« Je puis et je ne balance pas à vous dénoncer un abus qui s’accroît journellement au détriment de la communauté et du commerce de la librairie ; je parle de la nuée de ces gens sans connaissances, sans titres et sans aveu, qui s’y immiscent avec une publicité qui n’a point d’exemple. »
Cette phrase évoque directement au lecteur contemporain averti du commerce des livres les marchands sans âmes au premier rang desquels Amazon.
Pourtant, il s’agit de Diderot (Lettre historique et politique adressée à un magistrat sur le commerce de la librairie, 1767), et il parle là des colporteurs. Le texte paraît alors comme bien trop critique, presque ridicule. Nous reconnaissons aujourd’hui la qualité (certes populaire) de ce qu’on appelle généralement la bibliothèque bleue.
Ce rapport populaire au livre déplaisait semble-t-il aux hommes de lettres. Ne serions-nous pas en train d’agir de même envers Amazon, libraire numéro 1 des listes de livres scolaires par exemple ? J’avoue ne pas penser ce que j’écris, que le raisonnement ne tient pas en ce que les colporteurs, bien que corporatistes, n’étaient pas mus par l’ambition monopolistique avec les même moyens et la même faible concurrence. Pourtant, la différence tient peut-être davantage en ce qu’Amazon ne retient pas que le public populaire, mais qu’il a aussi les moyens de proposer à tous ce qu’ils souhaitent, ce que mon libraire du « quartier de l’université » ne peut pas.

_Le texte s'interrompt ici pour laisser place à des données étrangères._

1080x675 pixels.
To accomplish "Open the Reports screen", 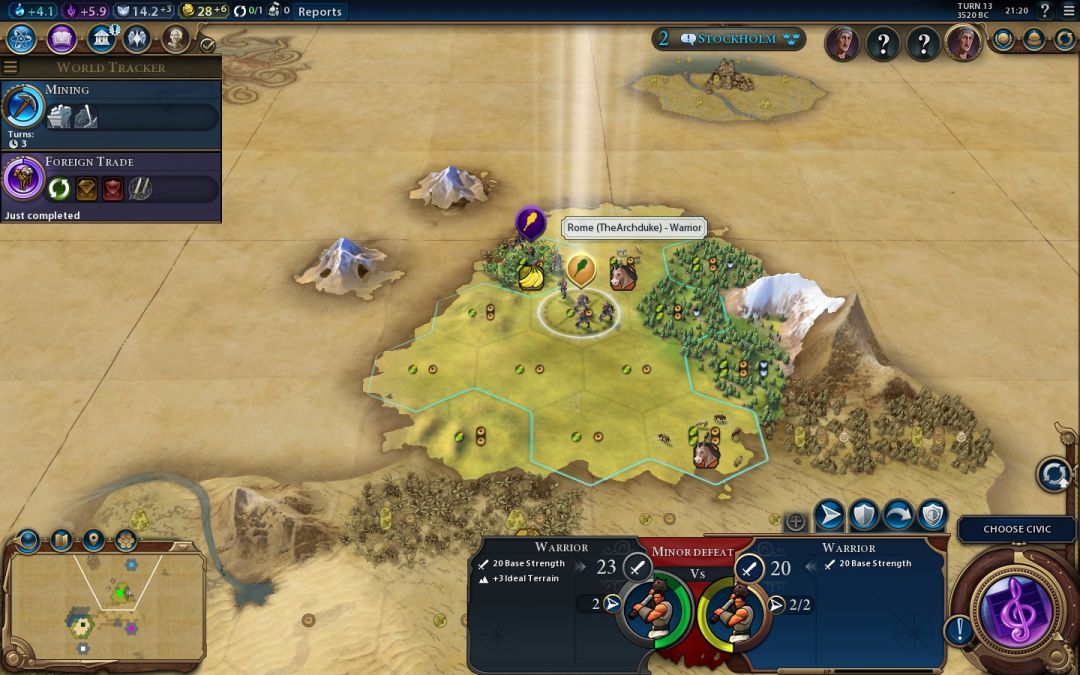I will 319,12.
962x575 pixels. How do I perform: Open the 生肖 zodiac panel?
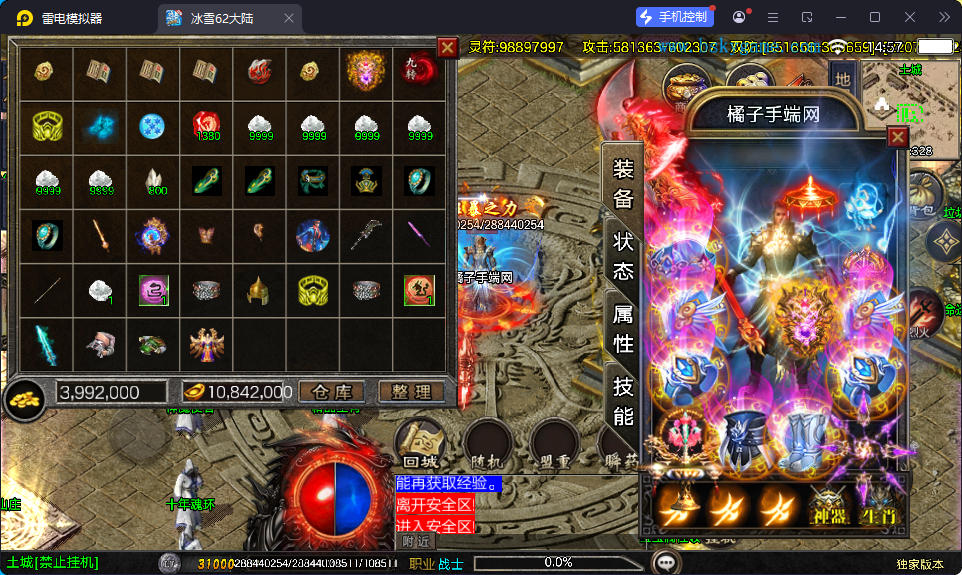point(879,507)
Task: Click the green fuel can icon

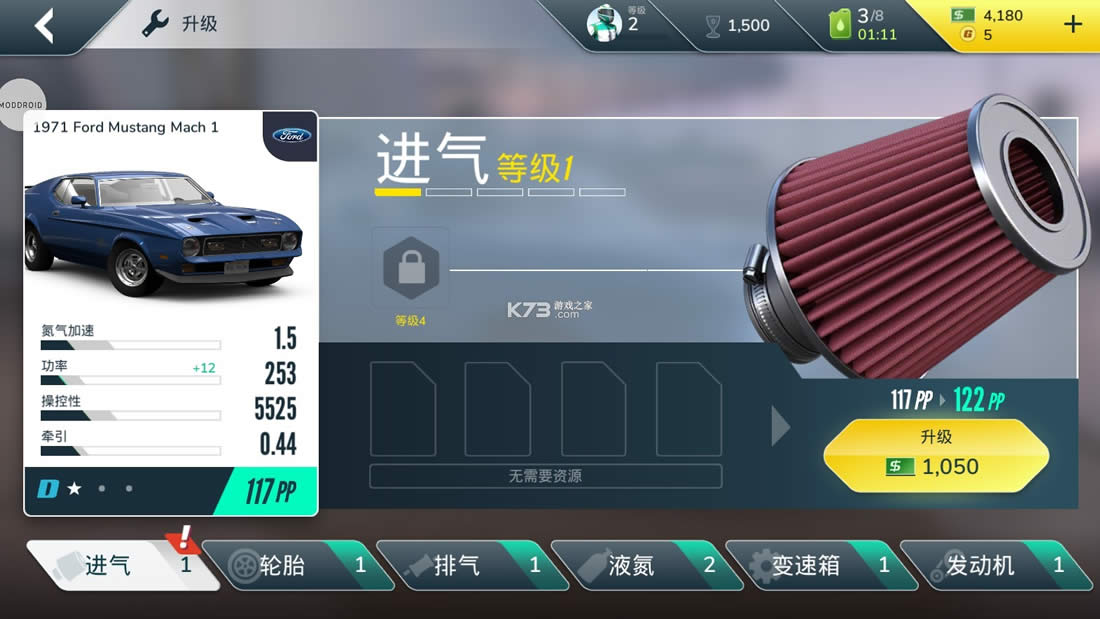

Le colporteur est le vendeur vulgaire (mais aussi celui qui permet d’éviter, dans certains cas, la clandestinité), mais il y a aujourd’hui bien plus de place pour le vendeur et les autres autour, ceux qui le souhaitent. Ceux qui le souhaitent, et je dis cela sans libéralisme idéologique, prendre place avec la vente et autour de la vente.
Sujet largement débattu, certes, mais qui oublie souvent que la peur pour le livre n’est pas récente, et la peur pour les hommes de lettres non plus.
Et puis n’oublions pas que finalement les libraires ont eu raison des colporteurs.